6. To coroners or medical examiners, when such individuals are performing duties authorized by law.
7. For research purposes, including studying and comparing the mental health of patients who received one form of
therapy versus those who received another form of therapy for the same condition.
8. Specialized government functions, including, ensuring the proper execution of military missions; protecting the
President of the United States; conducting intelligence or counter-intelligence operations; or, helping to ensure the
safety of those working within or housed in correctional institutions.
9. For workers' compensation purposes. Although my preference is to obtain an Authorization from you, I may
provide your PHI in order to comply with workers' compensation laws.
10. Appointment reminders and health related benefits or services. I may use and disclose your PHI to contact you
to remind you that you have an appointment with me. I may also use and disclose your PHI to tell you about
treatment alternatives, or other health care services or benefits that I offer.

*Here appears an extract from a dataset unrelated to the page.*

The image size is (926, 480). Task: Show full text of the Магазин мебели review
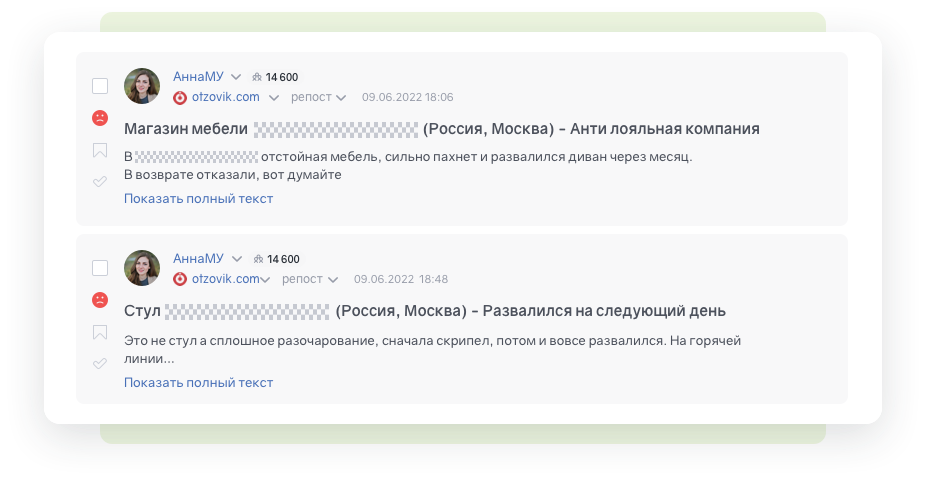[x=198, y=198]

V. CERTAIN USES AND DISCLOSURES REQUIRE YOU TO HAVE THE OPPORTUNITY TO OBJECT.
1. Disclosures to family, friends, or others. I may provide your PHI to a family member, friend, or other person that
you indicate is involved in your care or the payment for your health care, unless you object in whole or in part. The
opportunity to consent may be obtained retroactively in emergency situations.
VI. YOU HAVE THE FOLLOWING RIGHTS WITH RESPECT TO YOUR PHI:
1. The Right to Request Limits on Uses and Disclosures of Your PHI. You have the right to ask me not to use or
disclose certain PHI for treatment, payment, or health care operations purposes. I am not required to agree to your
request, and I may say “no” if I believe it would affect your health care.

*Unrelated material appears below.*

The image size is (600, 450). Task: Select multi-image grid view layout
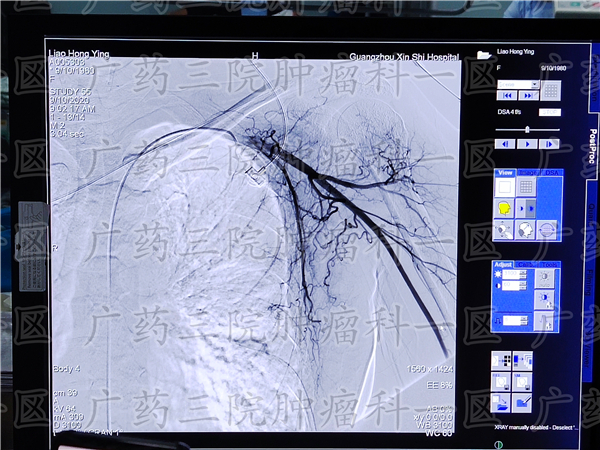point(525,187)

2. The Right to Request Restrictions for Out-of-Pocket Expenses Paid for In Full. You have the right to request
restrictions on disclosures of your PHI to health plans for payment or health care operations purposes if the PHI
pertains solely to a health care item or a health care service that you have paid for out-of-pocket in full.

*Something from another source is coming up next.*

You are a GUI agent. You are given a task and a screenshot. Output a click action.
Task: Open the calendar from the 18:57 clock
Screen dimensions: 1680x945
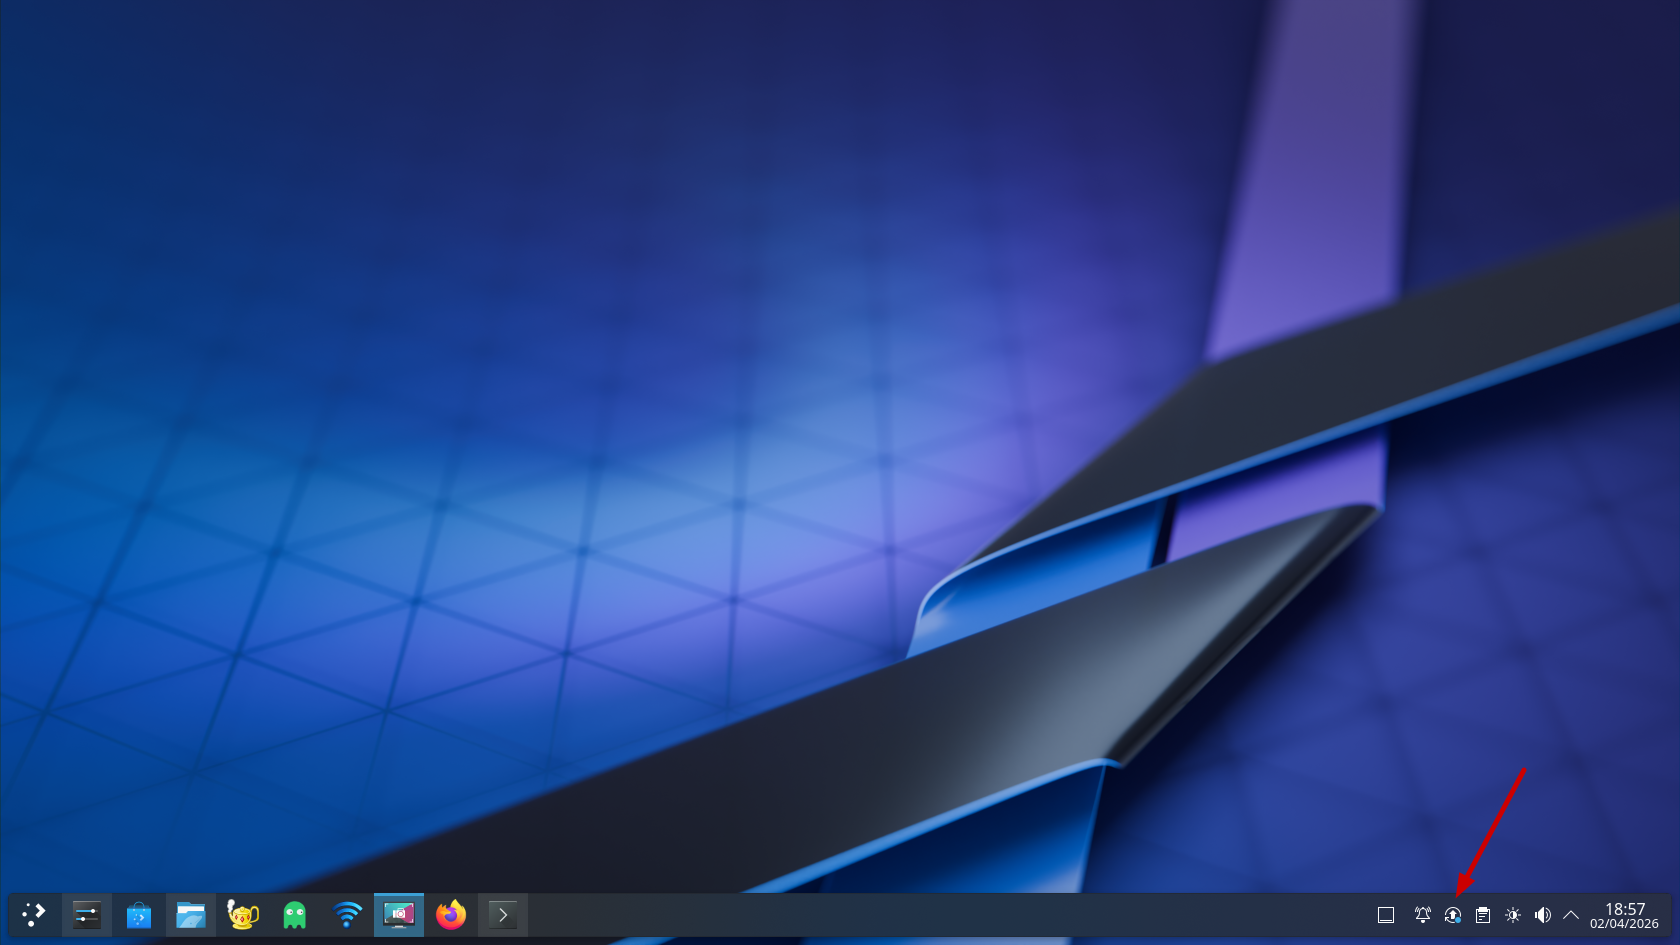click(1624, 915)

3. The Right to Choose How I Send PHI to You. You have the right to ask me to contact you in a specific way (for
example, home or office phone) or to send mail to a different address, and I will agree to all reasonable requests.
4. The Right to See and Get Copies of Your PHI. Other than “psychotherapy notes,” you have the right to get an
electronic or paper copy of your medical record and other information that I have about you. I will provide you with a
copy of your record, or a summary of it, if you agree to receive a summary, within 30 days of receiving your written
request, and I may charge a reasonable, cost based fee for doing so.
5. The Right to Get a List of the Disclosures I Have Made. You have the right to request a list of instances in which I
have disclosed your PHI for purposes other than treatment, payment, or health care operations, or for which you
provided me with an Authorization. I will respond to your request for an accounting of disclosures within 60 days of
receiving your request. The list I will give you will include disclosures made in the last six years unless you request
a shorter time. I will provide the list to you at no charge, but if you make more than one request in the same year, I
will charge you a reasonable cost based fee for each additional request.
6. The Right to Correct or Update Your PHI. If you believe that there is a mistake in your PHI, or that a piece of
important information is missing from your PHI, you have the right to request that I correct the existing information
or add the missing information. I may say “no” to your request, but I will tell you why in writing within 60 days of
receiving your request.
7. The Right to Get a Paper or Electronic Copy of this Notice. You have the right get a paper copy of this Notice,
and you have the right to get a copy of this notice by e-mail. And, even if you have agreed to receive this Notice via
e-mail, you also have the right to request a paper copy of it.
ACKNOWLEDGEMENT OF RECEIPT OF PRIVACY NOTICE
Under the Health Insurance Portability and Accountability Act of 1996 (HIPAA), you have certain rights regarding
the use and disclosure of your protected health information.